(4 of 6)
Hoover is married to his job, and finds it a jealous mistress. Every morning at 9:05 he is at his desk in the fifth-floor curved office which he calls "The Cave of the Winds," a squawk box at his left, a Dictaphone at his back. A framed copy of Kipling's If is on his desk; on the wall hangs a mounted sailfish Hoover landed in a seasick struggle off Miami in 1936. Lunchtimes, Hoover strides off to The Allies' Inn, with Tolson at his side, both of them unarmed and without bodyguards.

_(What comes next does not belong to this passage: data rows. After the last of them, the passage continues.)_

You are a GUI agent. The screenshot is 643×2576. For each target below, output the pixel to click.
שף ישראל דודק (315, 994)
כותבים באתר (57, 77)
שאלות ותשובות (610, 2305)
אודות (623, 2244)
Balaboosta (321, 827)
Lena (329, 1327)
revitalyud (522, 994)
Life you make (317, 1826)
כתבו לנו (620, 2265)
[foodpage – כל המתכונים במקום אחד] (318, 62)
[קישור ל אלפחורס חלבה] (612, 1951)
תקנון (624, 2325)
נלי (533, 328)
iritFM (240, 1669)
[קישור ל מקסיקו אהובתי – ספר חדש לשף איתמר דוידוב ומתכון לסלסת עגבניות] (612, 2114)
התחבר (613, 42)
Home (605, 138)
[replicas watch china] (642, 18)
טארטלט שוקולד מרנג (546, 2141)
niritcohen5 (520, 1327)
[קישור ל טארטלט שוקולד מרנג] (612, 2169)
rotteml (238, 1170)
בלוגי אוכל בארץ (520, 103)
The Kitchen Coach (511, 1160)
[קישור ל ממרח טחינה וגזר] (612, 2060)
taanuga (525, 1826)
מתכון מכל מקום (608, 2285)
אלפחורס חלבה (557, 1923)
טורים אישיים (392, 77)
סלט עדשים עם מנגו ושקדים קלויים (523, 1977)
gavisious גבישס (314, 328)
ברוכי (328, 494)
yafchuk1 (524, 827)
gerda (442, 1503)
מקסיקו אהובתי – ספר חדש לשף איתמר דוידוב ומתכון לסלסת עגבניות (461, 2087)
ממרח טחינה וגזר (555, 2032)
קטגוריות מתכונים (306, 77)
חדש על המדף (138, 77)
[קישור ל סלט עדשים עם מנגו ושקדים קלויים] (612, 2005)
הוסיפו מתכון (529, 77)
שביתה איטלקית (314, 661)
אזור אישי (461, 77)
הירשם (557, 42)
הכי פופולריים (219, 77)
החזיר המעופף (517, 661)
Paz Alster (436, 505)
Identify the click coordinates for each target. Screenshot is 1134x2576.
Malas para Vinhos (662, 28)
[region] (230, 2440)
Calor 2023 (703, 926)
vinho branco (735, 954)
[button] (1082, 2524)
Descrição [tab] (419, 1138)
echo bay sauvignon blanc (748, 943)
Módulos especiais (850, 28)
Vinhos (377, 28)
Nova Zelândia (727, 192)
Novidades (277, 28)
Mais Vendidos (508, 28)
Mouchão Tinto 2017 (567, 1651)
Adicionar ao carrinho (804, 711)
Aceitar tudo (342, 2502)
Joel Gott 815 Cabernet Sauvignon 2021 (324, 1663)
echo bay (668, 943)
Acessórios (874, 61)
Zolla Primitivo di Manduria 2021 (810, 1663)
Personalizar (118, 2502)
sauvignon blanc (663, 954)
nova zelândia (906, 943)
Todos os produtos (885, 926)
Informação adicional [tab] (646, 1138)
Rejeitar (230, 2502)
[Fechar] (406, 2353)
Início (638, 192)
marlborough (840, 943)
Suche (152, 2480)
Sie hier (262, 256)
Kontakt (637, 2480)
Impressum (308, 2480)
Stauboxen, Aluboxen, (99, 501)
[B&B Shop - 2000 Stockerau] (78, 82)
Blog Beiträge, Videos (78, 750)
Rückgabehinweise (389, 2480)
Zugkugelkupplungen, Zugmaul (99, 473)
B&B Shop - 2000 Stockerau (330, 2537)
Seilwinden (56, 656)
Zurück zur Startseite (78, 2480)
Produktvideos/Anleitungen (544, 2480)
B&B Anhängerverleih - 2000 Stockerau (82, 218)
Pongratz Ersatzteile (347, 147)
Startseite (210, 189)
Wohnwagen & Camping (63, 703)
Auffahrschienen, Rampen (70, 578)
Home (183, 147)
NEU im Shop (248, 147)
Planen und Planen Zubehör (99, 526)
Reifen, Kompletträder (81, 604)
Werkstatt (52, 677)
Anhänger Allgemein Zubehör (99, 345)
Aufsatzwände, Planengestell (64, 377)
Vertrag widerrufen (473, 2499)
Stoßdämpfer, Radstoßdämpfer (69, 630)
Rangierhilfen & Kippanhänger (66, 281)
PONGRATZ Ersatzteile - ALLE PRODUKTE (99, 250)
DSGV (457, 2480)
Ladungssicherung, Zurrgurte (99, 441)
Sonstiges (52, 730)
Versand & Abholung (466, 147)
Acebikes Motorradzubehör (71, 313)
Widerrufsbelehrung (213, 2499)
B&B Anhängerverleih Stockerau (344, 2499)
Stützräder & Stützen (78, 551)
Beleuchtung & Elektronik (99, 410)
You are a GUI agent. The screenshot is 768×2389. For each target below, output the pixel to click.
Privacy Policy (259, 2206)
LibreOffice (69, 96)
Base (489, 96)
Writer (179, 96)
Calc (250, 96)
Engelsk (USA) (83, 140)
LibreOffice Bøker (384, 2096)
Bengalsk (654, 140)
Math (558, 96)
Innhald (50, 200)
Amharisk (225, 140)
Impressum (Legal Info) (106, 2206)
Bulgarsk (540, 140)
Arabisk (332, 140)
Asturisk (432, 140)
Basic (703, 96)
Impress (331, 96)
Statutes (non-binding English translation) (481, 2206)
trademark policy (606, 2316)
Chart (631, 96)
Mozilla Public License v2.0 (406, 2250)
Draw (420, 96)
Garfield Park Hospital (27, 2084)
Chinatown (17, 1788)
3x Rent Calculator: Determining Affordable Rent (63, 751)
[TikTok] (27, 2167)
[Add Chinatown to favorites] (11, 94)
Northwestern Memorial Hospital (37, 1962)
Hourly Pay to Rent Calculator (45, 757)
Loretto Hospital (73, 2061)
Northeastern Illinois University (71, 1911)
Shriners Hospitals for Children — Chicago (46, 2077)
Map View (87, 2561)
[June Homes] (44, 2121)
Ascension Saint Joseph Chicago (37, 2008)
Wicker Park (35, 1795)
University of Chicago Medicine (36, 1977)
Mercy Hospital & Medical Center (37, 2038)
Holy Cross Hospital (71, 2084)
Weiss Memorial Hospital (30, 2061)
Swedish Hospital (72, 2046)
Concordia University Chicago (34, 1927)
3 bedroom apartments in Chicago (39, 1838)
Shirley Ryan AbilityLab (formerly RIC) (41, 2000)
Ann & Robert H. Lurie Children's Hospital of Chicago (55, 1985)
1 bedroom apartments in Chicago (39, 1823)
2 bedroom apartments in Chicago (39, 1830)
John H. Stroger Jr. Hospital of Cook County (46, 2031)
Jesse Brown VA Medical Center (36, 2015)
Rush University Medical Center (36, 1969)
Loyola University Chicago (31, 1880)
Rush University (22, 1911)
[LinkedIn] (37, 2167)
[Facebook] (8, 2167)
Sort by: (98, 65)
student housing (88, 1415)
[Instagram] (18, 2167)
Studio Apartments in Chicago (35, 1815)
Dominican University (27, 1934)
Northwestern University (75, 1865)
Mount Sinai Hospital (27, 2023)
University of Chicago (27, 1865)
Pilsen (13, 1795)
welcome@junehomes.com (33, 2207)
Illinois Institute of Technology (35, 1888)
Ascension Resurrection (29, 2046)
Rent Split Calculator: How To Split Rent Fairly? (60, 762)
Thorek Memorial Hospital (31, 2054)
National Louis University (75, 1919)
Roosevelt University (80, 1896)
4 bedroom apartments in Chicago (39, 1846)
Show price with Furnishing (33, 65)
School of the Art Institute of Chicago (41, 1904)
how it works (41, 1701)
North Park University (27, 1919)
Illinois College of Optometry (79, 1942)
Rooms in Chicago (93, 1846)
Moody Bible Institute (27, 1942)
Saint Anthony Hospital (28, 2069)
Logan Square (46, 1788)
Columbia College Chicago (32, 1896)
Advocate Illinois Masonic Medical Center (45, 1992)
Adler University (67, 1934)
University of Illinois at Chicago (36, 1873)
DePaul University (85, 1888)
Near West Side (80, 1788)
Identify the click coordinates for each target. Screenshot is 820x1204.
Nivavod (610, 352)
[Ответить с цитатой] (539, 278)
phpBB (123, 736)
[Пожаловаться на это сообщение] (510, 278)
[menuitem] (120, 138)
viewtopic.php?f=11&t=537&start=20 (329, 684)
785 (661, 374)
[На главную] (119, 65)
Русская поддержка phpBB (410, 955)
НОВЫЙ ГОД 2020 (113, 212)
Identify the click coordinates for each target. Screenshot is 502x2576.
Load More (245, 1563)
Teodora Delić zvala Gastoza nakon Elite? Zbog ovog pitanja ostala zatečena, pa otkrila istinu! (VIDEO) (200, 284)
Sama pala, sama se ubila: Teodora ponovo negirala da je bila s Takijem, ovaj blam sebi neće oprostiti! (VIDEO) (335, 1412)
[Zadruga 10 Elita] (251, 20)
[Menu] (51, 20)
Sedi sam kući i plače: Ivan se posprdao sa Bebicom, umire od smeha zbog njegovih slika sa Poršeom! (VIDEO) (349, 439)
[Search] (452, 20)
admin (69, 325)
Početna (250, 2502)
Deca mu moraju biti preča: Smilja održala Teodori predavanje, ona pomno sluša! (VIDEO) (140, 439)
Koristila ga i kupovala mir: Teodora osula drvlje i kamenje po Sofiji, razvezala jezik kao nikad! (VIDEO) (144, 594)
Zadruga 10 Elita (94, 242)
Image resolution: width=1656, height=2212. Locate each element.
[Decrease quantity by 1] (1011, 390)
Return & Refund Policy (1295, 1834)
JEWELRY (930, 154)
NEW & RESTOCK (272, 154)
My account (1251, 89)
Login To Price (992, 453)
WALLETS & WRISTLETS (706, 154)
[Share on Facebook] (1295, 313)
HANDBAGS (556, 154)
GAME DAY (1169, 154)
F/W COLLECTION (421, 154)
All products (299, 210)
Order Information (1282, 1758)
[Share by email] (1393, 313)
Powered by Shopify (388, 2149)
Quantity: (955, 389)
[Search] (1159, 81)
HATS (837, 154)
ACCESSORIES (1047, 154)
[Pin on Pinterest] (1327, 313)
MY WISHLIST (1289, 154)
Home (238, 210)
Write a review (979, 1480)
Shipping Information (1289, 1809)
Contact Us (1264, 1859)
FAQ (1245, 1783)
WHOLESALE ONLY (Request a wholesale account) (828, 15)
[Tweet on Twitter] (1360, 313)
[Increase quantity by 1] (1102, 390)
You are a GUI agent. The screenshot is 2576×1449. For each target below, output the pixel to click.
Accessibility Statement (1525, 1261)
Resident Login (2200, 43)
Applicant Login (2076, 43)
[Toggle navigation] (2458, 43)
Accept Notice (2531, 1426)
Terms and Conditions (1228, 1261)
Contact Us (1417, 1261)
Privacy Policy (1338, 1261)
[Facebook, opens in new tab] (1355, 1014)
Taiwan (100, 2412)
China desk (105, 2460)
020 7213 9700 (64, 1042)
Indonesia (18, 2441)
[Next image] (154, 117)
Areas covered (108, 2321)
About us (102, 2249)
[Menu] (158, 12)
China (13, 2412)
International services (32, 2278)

After work their ritual has the same practical efficiency as their workday: usually off to the men's bar of the Mayflower, for exactly one bourbon & soda, then down a few doors to Harvey's for a steak or roast-beef dinner, and perhaps a few practical jokes, directed against Restaurant Owner Julius Lully, a good friend. Hoover's practical jokes are basically hotfoots with a college education. Once he spoiled a party at Lully's Maryland farm by tacking up quarantine signs all around the grounds.
The passion for practical jokes is one of the few evidences of the policeman in John Edgar Hoover, onetime boy soprano in the Church of the Reformation choir, who for a time considered the ministry. He got his first Government job as a messenger in the Library of Congress at 18, and has drawn all his paychecks from the Government ever since. Nights he studied law, earned his bachelor's and master's degrees, then in 1917 took a "temporary" job in the Department of Justice.
John E. to J. Edgar. A born organizer and a bear for accuracy, Hoover was soon put in charge of a staff of 25, digging into the backgrounds of enemy aliens. By the time the armistice was signed, he had been appointed a special attorney, had changed his signature from John E. to J. Edgar (to avoid confusion with another Justice Department employee) and was plainly a young man on the way up.
He became a special assistant to Attorney General A. Mitchell Palmer, "the Fighting Quaker." Hoover still remembers those years with considerable distaste.
In Palmer's infamous Red raids, more than 6,000 suspects were rounded up, houses were ransacked without search warrants. Hoover's job was to prosecute the deportable aliens scooped up in the net. One of them was Ludwig Martens, the unofficial Soviet ambassador, who financed his mission to the U.S. by peddling hot diamonds. Another was Emma Goldman, the famed anarchist, who thumbed her nose at Hoover as she boarded ship.
Then came President Warren Harding and Attorney General Harry Daugherty's spoils-hungry Ohio gang. Under Director William J. Burns, the old private eye, Bureau of Investigation badges were handed out to deserving politicians. The bureau's rolls were filled with unsavory characters and it seemed to operate on the principle that it takes a crook to catch a crook.
Hoover, who had become assistant di rector of the bureau, says of that dismal period: "In those days no one ever let on he was connected with the bureau. He'd have been ashamed to. Everybody would have set him down as a political hanger-on, or a crook."